# DATA RECORDS
----------------

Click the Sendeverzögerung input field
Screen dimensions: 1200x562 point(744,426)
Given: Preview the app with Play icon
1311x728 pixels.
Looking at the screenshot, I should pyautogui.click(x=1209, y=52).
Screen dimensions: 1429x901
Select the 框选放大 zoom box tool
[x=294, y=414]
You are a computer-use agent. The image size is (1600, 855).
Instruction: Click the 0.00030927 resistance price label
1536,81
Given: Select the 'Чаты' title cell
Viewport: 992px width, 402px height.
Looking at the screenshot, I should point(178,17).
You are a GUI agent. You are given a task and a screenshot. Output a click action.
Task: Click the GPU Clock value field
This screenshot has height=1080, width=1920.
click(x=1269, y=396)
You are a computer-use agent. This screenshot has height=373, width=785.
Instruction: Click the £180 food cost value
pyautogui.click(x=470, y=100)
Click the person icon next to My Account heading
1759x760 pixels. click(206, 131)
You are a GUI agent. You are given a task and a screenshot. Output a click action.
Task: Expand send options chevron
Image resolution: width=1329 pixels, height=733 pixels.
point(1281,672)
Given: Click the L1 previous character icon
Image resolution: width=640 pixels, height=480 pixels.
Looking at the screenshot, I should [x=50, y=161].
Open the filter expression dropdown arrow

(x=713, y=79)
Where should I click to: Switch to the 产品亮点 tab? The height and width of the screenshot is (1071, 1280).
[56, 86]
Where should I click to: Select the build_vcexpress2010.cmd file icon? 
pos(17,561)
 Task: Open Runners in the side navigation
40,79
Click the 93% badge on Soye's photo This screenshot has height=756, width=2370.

----------------

# EXERCISE BRIEF
Rewrite the material above as a JSON list of strings, with one string for each line and blank lines omitted.

# FINISHED EXERCISE
[
  "Click the Sendeverzögerung input field",
  "Screen dimensions: 1200x562 point(744,426)",
  "Given: Preview the app with Play icon",
  "1311x728 pixels.",
  "Looking at the screenshot, I should pyautogui.click(x=1209, y=52).",
  "Screen dimensions: 1429x901",
  "Select the 框选放大 zoom box tool",
  "[x=294, y=414]",
  "You are a computer-use agent. The image size is (1600, 855).",
  "Instruction: Click the 0.00030927 resistance price label",
  "1536,81",
  "Given: Select the 'Чаты' title cell",
  "Viewport: 992px width, 402px height.",
  "Looking at the screenshot, I should point(178,17).",
  "You are a GUI agent. You are given a task and a screenshot. Output a click action.",
  "Task: Click the GPU Clock value field",
  "This screenshot has height=1080, width=1920.",
  "click(x=1269, y=396)",
  "You are a computer-use agent. This screenshot has height=373, width=785.",
  "Instruction: Click the £180 food cost value",
  "pyautogui.click(x=470, y=100)",
  "Click the person icon next to My Account heading",
  "1759x760 pixels. click(206, 131)",
  "You are a GUI agent. You are given a task and a screenshot. Output a click action.",
  "Task: Expand send options chevron",
  "Image resolution: width=1329 pixels, height=733 pixels.",
  "point(1281,672)",
  "Given: Click the L1 previous character icon",
  "Image resolution: width=640 pixels, height=480 pixels.",
  "Looking at the screenshot, I should [x=50, y=161].",
  "Open the filter expression dropdown arrow",
  "(x=713, y=79)",
  "Where should I click to: Switch to the 产品亮点 tab? The height and width of the screenshot is (1071, 1280).",
  "[56, 86]",
  "Where should I click to: Select the build_vcexpress2010.cmd file icon? ",
  "pos(17,561)",
  " Task: Open Runners in the side navigation",
  "40,79",
  "Click the 93% badge on Soye's photo This screenshot has height=756, width=2370."
]